CONSIGNE: Extrayez mot pour mot du texte sur l'origine de la croyance religieuse le passage allant de « On a placé l’origine » jusqu'à « la foi religieuse). » inclus.

TEXTE FOURNI:
****************************************
On peut expliquer diversement ce grand fait ; on ne saurait le contester raisonnablement. Qu’on suive Descartes ou Locke, Kant ou Reid ; qu’on admette des idées innées, des notions nécessaires et universelles, des vérités premières et instinctives, ou qu’on fasse découler toutes nos connaissances de la sensation et de la réflexion ; que l’on considère la croyance religieuse comme primitive et naturelle, ou comme adventive et acquise ; qu’on y voie une intuition ou une déduction, nous n’avons pas à nous inquiéter beaucoup de ces théories philosophiques, non plus que des débats sans fin qu’elles occasionnent. Ce qui nous importe, ce n’est pas l’explication du fait, c’est le fait lui-même, c’est sa réalité, son universalité, sa constance. Que la foi religieuse existe naturellement en nous, ou qu’elle s’y forme sous les influences du dehors, elle est toujours la manifestation d’une des lois de notre être ; et la conséquence que nous en tirons reste également légitime et certaine. Dans le premier cas, Dieu a, en quelque sorte, pris soin d’inscrire son Nom dans notre âme et a tout disposé en nous et autour de nous, pour nous forcer à l’y lire tôt ou tard ; dans le deuxième cas, il nous a constitués de telle manière que le développement de nos facultés et l’observation, tant intérieure qu’extérieure, nous donnent la conviction de son existence et le pressentiment du monde à venir.
La question d’origine n’a donc pas la valeur qu’on lui attribue d’ordinaire, mais elle a pourtant de l’intérêt et nous devons en dire un mot.
On a placé l’origine de la religion dans la tradition, — dans le raisonnement (déductif et inductif), — dans la raison, — dans le sentiment (B. Constant) — dans la conscience où s’opère la perception de Dieu aussi bien que de nous-mêmes (Bruch : la conscience est, selon lui, l’épanouissement de Dieu) — dans l’intuition — dans la foi — dans une sorte de divination (de Wette) — dans la moralité (Kant) — dans ces diverses sources ensemble. (Nous ne dirons rien des théories alliées qui ne voient dans la religion qu’un produit de l’imposture, de la politique ou de la peur. On peut, je crois, se dispenser de les combattre aujourd’hui ; et puis, nous n’avons pas à nous en occuper ici, puisqu’elles nient ce que nous posons en fait, la réalité objective de la foi religieuse).
****************************************
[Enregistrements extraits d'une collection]
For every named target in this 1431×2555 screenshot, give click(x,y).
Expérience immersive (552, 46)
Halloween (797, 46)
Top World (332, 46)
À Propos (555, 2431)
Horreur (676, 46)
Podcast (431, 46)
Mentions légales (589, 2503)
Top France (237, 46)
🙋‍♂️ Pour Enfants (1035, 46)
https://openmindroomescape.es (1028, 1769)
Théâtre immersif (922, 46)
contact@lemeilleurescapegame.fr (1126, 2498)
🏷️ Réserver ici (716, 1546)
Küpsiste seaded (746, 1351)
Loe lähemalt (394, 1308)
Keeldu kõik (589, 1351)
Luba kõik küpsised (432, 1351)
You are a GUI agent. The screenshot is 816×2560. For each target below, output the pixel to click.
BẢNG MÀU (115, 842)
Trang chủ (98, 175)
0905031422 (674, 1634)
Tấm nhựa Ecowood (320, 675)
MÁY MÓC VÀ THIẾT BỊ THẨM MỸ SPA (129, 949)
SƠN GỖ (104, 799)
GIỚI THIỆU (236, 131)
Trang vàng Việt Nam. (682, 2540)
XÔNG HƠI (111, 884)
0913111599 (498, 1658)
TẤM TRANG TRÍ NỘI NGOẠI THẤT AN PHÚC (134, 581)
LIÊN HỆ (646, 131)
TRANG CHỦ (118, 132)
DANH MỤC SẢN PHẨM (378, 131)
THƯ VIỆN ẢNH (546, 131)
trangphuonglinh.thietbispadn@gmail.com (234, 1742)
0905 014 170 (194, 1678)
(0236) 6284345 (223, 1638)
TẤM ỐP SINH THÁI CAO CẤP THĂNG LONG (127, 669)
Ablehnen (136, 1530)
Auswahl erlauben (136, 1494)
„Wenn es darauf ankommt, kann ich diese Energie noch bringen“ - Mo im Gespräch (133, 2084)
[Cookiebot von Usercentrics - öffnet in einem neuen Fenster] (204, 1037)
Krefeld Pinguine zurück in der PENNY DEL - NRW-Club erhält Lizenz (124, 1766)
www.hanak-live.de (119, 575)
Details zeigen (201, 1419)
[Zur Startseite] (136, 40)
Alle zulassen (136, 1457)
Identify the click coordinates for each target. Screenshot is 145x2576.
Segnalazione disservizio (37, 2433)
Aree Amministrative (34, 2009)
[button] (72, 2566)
****************************************
RÉPONSE:
On a placé l’origine de la religion dans la tradition, — dans le raisonnement (déductif et inductif), — dans la raison, — dans le sentiment (B. Constant) — dans la conscience où s’opère la perception de Dieu aussi bien que de nous-mêmes (Bruch : la conscience est, selon lui, l’épanouissement de Dieu) — dans l’intuition — dans la foi — dans une sorte de divination (de Wette) — dans la moralité (Kant) — dans ces diverses sources ensemble. (Nous ne dirons rien des théories alliées qui ne voient dans la religion qu’un produit de l’imposture, de la politique ou de la peur. On peut, je crois, se dispenser de les combattre aujourd’hui ; et puis, nous n’avons pas à nous en occuper ici, puisqu’elles nient ce que nous posons en fait, la réalité objective de la foi religieuse).